En República Dominicana existe aún una tendencia tímida pero ascendente, a invertir en el deporte. En los últimos 5 años, en el país hemos visto emerger propuestas de empresas que apuestan al deporte como herramienta de promoción. A través de estas alianzas comerciales, las empresas generan identidad de grupo y asocian su imagen con la de un acontecimiento (la entrada de Pedro Martínez a Cooperstown), un equipo, un evento (Serie del Caribe 2016), un atleta (Víctor Estrella) o una federación (FEDOMBAL).

La elección de una política de patrocinio orientada a deportes, permite a las empresas:

- Posicionar sus productos o servicios.

- Mantener una exposición mediática de manera regular y a un costo bajo.

- Darse a conocer a potenciales consumidores o aficionados.

- Aumentar las ventas y fidelizar sus clientes actuales.

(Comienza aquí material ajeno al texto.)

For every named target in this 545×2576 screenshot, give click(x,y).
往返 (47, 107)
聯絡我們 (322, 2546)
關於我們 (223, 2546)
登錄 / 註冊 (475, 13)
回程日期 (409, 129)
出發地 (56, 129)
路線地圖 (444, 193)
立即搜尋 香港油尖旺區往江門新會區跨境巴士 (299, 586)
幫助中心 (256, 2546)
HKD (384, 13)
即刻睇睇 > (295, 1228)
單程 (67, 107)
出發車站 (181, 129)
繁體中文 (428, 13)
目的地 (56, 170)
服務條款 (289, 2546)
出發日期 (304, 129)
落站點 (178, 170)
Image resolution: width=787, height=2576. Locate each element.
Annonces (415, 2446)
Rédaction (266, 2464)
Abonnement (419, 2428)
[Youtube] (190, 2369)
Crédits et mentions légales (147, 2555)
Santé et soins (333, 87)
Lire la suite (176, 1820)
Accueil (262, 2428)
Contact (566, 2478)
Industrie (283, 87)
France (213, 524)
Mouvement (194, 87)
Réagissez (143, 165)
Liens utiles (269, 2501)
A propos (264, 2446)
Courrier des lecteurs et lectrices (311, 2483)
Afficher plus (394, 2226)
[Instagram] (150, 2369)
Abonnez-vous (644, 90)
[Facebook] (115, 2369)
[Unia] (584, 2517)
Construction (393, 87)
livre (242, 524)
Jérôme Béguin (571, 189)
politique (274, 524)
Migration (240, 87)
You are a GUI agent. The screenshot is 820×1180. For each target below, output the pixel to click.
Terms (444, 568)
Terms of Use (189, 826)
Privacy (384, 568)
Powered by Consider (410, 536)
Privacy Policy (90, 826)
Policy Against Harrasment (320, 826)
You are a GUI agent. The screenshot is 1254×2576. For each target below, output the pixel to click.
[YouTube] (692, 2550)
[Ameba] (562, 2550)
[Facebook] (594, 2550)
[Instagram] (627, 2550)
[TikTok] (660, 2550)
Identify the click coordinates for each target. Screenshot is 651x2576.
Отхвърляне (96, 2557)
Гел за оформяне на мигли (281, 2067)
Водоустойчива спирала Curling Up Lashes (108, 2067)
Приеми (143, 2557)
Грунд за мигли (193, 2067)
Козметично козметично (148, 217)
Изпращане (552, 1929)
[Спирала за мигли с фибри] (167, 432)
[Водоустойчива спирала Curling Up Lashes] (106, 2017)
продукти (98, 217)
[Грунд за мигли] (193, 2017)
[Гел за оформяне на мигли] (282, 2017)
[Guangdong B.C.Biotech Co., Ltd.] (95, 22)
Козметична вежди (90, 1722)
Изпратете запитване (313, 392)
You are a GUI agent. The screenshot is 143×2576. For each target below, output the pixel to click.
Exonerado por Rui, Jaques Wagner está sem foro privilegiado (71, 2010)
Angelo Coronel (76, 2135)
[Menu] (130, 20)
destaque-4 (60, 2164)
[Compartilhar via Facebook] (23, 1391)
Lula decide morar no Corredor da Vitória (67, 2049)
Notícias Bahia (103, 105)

- Generar el sentido de pertenencia, que nos da ser parte de una afición deportiva.

- Adquirir prestigio a través de su aporte a la promoción del deporte y una vida saludable.

- En resumen, generar más dinero.

Las empresas de nuestro país han de reconocer que el deporte es el mayor espectáculo de nuestra sociedad. Además, es una de las opciones más asequibles de entretenimiento colectivo a disposición de cualquier clase social, desde donde se pueden exponer y recibir un retorno significativo, totalmente medible.

Espero que en muy poco tiempo las empresas asuman el deporte como una vía insustituible para alcanzar su objetivo de vincular a la afición con sus marcas y la oferta de valor que estas ofrecen.